Copy the records exactly as they appear, from the line with "Given: Click the プレビュー button" up to and including the line with "Open the original".

>> Start Dataset rows

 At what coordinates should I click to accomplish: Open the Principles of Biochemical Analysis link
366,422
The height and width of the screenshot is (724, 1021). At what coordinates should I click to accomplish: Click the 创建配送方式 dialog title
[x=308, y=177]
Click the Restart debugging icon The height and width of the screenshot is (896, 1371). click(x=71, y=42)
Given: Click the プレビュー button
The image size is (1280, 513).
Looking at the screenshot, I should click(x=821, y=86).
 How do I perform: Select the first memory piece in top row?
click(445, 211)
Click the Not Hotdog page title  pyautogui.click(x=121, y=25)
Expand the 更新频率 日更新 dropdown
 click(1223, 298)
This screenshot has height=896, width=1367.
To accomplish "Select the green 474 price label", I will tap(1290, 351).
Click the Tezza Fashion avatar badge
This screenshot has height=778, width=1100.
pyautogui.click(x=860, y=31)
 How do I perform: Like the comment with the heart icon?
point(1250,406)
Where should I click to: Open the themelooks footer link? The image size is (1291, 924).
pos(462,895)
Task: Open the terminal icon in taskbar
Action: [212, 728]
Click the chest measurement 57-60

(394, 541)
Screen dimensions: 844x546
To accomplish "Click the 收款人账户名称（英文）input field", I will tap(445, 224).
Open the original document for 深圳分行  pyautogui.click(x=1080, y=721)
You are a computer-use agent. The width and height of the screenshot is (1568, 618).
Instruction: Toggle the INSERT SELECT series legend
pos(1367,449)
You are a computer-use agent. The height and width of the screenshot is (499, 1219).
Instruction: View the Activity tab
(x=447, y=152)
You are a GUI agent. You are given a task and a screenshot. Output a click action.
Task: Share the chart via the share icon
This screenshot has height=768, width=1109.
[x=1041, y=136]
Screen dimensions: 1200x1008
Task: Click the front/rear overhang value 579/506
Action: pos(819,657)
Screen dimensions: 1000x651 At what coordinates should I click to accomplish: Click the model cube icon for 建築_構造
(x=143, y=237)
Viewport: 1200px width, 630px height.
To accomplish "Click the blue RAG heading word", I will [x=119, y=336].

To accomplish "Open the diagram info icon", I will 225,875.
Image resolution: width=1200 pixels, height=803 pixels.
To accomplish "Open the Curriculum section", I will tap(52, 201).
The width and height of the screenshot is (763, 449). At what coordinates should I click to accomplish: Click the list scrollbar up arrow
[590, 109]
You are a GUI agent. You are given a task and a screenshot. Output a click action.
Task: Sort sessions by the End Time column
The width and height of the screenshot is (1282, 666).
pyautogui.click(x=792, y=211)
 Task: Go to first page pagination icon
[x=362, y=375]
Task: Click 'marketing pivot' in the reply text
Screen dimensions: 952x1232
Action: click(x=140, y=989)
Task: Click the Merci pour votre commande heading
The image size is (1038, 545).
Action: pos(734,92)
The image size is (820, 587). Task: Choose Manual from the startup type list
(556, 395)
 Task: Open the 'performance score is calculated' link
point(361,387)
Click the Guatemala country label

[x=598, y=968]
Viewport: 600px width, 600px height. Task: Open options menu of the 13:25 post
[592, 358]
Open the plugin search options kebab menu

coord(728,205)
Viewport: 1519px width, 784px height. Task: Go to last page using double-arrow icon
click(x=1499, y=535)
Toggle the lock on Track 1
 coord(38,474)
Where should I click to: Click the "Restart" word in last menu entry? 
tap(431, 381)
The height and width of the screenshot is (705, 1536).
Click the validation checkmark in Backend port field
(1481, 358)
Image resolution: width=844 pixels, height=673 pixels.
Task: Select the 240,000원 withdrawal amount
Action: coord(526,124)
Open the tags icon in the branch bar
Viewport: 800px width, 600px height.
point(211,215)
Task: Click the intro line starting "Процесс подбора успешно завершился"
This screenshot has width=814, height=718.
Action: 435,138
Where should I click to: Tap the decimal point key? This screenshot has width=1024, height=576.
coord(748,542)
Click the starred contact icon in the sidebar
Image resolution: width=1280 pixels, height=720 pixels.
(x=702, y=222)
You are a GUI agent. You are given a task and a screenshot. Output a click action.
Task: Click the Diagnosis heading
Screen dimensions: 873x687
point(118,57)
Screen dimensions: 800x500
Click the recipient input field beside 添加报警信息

>> End Dataset rows

■ **Result for this task**:
Given: Click the プレビュー button
The image size is (1280, 513).
Looking at the screenshot, I should click(x=821, y=86).
 How do I perform: Select the first memory piece in top row?
click(445, 211)
Click the Not Hotdog page title  pyautogui.click(x=121, y=25)
Expand the 更新频率 日更新 dropdown
 click(1223, 298)
This screenshot has height=896, width=1367.
To accomplish "Select the green 474 price label", I will tap(1290, 351).
Click the Tezza Fashion avatar badge
This screenshot has height=778, width=1100.
pyautogui.click(x=860, y=31)
 How do I perform: Like the comment with the heart icon?
point(1250,406)
Where should I click to: Open the themelooks footer link? The image size is (1291, 924).
pos(462,895)
Task: Open the terminal icon in taskbar
Action: [212, 728]
Click the chest measurement 57-60

(394, 541)
Screen dimensions: 844x546
To accomplish "Click the 收款人账户名称（英文）input field", I will tap(445, 224).
Open the original document for 深圳分行  pyautogui.click(x=1080, y=721)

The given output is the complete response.